Il n’avait pas de réponse. Nous sommes restés là, silencieux, le poids de tout ce qui pesait sur moi. Puis, juste au moment où j’allais me retourner et partir, mon téléphone a sonné dans ma poche. C’était M. Clearwater, l’avocat de Gran.
« M. Clearwater ? » ai-je répondu, sans quitter Maverick des yeux.
« Juniper, j’ai parcouru le testament de votre grand-mère », a déclaré M. Clearwater. Sa voix était calme et stable, comme s’il savait que j’avais besoin d’être rassurée. « Il y a quelque chose que vous devriez savoir. Votre grand-mère avait prédit que cela pourrait arriver. »

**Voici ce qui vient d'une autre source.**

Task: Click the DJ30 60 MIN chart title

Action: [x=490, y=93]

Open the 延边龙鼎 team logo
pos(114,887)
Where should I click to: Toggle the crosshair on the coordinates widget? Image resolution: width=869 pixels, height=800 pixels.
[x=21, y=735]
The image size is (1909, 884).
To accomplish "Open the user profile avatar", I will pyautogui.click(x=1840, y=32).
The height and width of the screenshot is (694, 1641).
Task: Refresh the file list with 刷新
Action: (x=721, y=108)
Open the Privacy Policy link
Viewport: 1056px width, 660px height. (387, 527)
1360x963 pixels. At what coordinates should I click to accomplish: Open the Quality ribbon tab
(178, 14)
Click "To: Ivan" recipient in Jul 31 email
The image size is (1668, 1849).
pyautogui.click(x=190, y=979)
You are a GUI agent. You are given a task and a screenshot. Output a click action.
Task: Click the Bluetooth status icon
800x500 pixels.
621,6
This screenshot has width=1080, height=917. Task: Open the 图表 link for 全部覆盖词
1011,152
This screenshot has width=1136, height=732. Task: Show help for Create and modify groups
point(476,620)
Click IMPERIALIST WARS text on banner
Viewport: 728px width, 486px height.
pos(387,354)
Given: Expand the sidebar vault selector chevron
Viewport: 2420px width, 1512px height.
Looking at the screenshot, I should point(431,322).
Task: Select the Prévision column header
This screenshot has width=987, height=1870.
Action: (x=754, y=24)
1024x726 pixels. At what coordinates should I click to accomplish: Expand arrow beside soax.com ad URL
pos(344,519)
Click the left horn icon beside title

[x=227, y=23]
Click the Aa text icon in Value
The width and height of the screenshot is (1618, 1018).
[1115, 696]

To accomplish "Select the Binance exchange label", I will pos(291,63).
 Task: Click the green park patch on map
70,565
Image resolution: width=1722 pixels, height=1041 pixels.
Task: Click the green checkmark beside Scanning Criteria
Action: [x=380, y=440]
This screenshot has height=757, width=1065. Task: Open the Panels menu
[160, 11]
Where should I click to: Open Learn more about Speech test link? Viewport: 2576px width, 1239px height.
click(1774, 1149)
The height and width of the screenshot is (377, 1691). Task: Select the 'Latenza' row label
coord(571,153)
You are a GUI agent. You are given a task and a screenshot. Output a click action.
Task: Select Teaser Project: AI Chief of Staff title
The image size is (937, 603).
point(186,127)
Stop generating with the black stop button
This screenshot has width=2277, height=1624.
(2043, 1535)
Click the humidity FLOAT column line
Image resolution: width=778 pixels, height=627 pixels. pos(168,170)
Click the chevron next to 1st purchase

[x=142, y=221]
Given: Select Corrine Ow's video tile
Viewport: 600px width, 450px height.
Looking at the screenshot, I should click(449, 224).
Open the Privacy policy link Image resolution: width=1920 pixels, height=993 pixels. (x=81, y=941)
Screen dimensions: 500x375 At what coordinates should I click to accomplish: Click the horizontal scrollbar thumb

« Que voulez-vous dire ? » ai-je demandé, le cœur battant dans ma poitrine.
« Elle savait que Maverick pourrait essayer de prendre l’argent, alors elle avait un plan en place. Les 20 000 $ n’étaient qu’une partie de sa succession. Le reste – sa maison, ses économies, ses investissements – est à toi, Juniper. Elle t’a tout laissé. »
Je n’arrivais pas à croire ce que j’entendais. « Tout ? »
« Oui, tout, » confirma M. Clearwater. « Ta grand-mère a été très claire. Elle voulait s’assurer que tu sois bien soignée, pour que tu n’aies pas à dépendre de qui que ce soit. »
Les larmes me piquèrent les yeux, mais elles n’étaient pas seulement de tristesse. Gran le savait. Elle avait vu tout cela venir, chaque instant, et elle m’avait protégée comme elle seule le pouvait. Même dans la mort, elle veillait toujours sur moi : elle me montrait toujours que j’étais importante.
Je pris une profonde inspiration, me ressaisis en regardant Maverick. « J’espère que cette décapotable en valait la peine, Maverick. J’espère que tu as apprécié la balade. »
« Juniper, je… » commença-t-il, la voix tremblante.
Je levai la main, l’interrompant. « Ne fais pas ça. J’en ai fini avec les excuses, Maverick. « Sauvez-le, tout simplement.»
Sans attendre de réponse, je me suis retournée et je suis partie, le laissant là, brisée de plus d’une façon. Pour la première fois de ma vie, je ne me sentais pas comme la sœur oubliée. Gran avait veillé à ce que cela se produise.